23

A Poisson regression is a GLM with a log-link function.

An alternative way to model non-normally distributed count data is to preprocess by taking the log (or rather, log(1+count) to handle 0's). If you do a least-squares regression on log-count responses, is that related to a Poisson regression? Can it handle similar phenomena?

whuber
  • 322,774
  • 7
    How do you plan on taking logarithms of any counts that are zero? – whuber Mar 19 '11 at 18:47
  • 4
    Definitely not equivalent. An easy way to see this is to look at what would happen if you observed zero counts. (Comment created before seeing @whuber's comment. Apparently this page didn't refresh appropriately on my browser.) – cardinal Mar 19 '11 at 18:52
  • OK, I obviously should say, log(1+count). Obviously not equivalent, but wondering if there was a relationship, or if they can handle similar phenomena. – Brendan OConnor Mar 21 '11 at 00:45
  • 2
    There is useful discussion of this issue here: http://blog.stata.com/2011/08/22/use-poisson-rather-than-regress-tell-a-friend/ – Michael Bishop Dec 09 '11 at 23:55
  • See https://stats.stackexchange.com/questions/142338/goodness-of-fit-and-which-model-to-choose-linear-regression-or-poisson/142353#142353 – kjetil b halvorsen Jun 10 '22 at 16:10

2 Answers2

25

On the one hand, in a Poisson regression, the left-hand side of the model equation is the logarithm of the expected count: $\log(E[Y|x])$.

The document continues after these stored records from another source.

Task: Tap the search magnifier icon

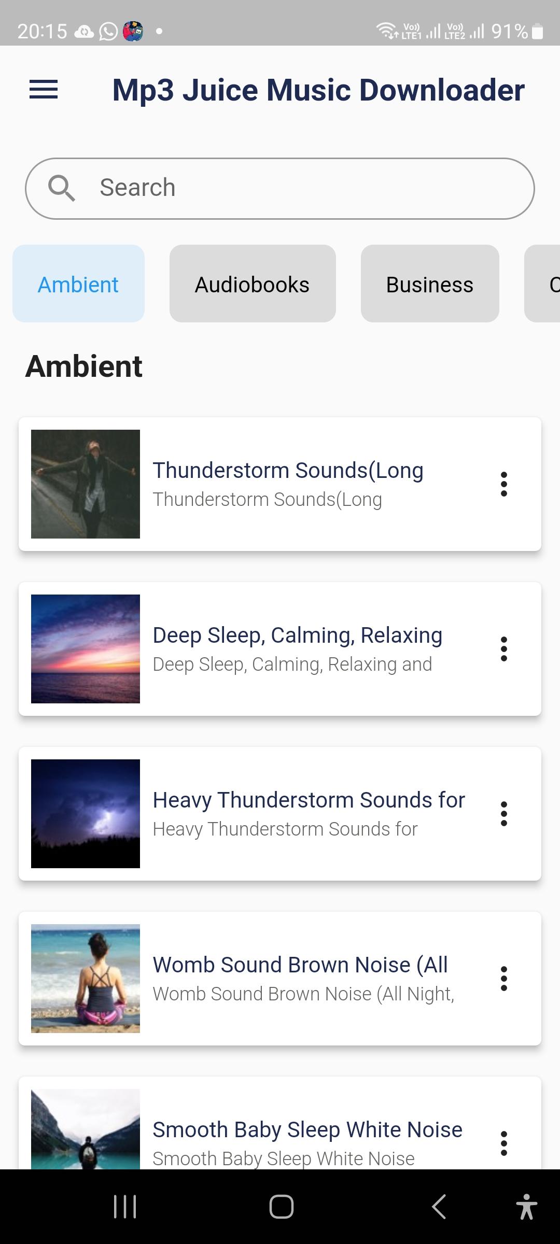Action: (62, 188)
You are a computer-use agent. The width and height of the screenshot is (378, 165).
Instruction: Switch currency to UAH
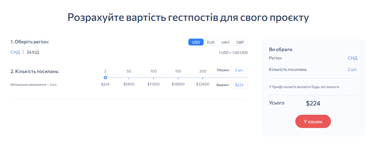[225, 42]
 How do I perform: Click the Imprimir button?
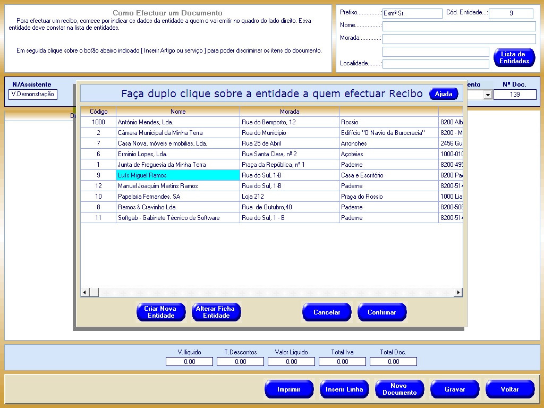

On the other hand, in a "standard" linear model, the left-hand side is the expected value of the normal response variable: $E[Y|x]$. In particular, the link function is the identity function.

Now, let us say $Y$ is a Poisson variable and that you intend to normalise it by taking the log: $Y' = \log(Y)$. Because $Y'$ is supposed to be normal you plan to fit the standard linear model for which the left-hand side is $E[Y'|x] = E[\log(Y)|x]$. But, in general, $E[\log(Y) | x] \neq \log(E[Y|x])$. As a consequence, these two modelling approaches are different.

ocram
  • 21,851
  • 8
    Actually, $\mathbb{E}(\log(Y) | X) \neq \log(\mathbb{E}(Y | X))$ ever unless $\mathbb{P}(Y = f(X) | X ) = 1$ for some $\sigma(X)$-measurable function $f$, i.e., $Y$ is fully determined by $X$. – cardinal Mar 19 '11 at 18:50
  • 1
    @cardinal. Very well put. – suncoolsu Mar 20 '11 at 12:34
10

I see two important differences.

First, the predicted values (on the original scale) behave different; in loglinear least-squares they represent conditional geometric means; in the log-poisson model the represent conditional means. Since data in this type of analysis are often skewed right, the conditional geometric mean will underestimate the conditional mean.

A second difference is the implied distribution : lognormal versus poisson. This relates to the heteroskedasticity structure of the residuals : residual variance proportional to the squared expected values (lognormal) versus residual variance proportional to the expected value (Poisson).

ludo
  • 101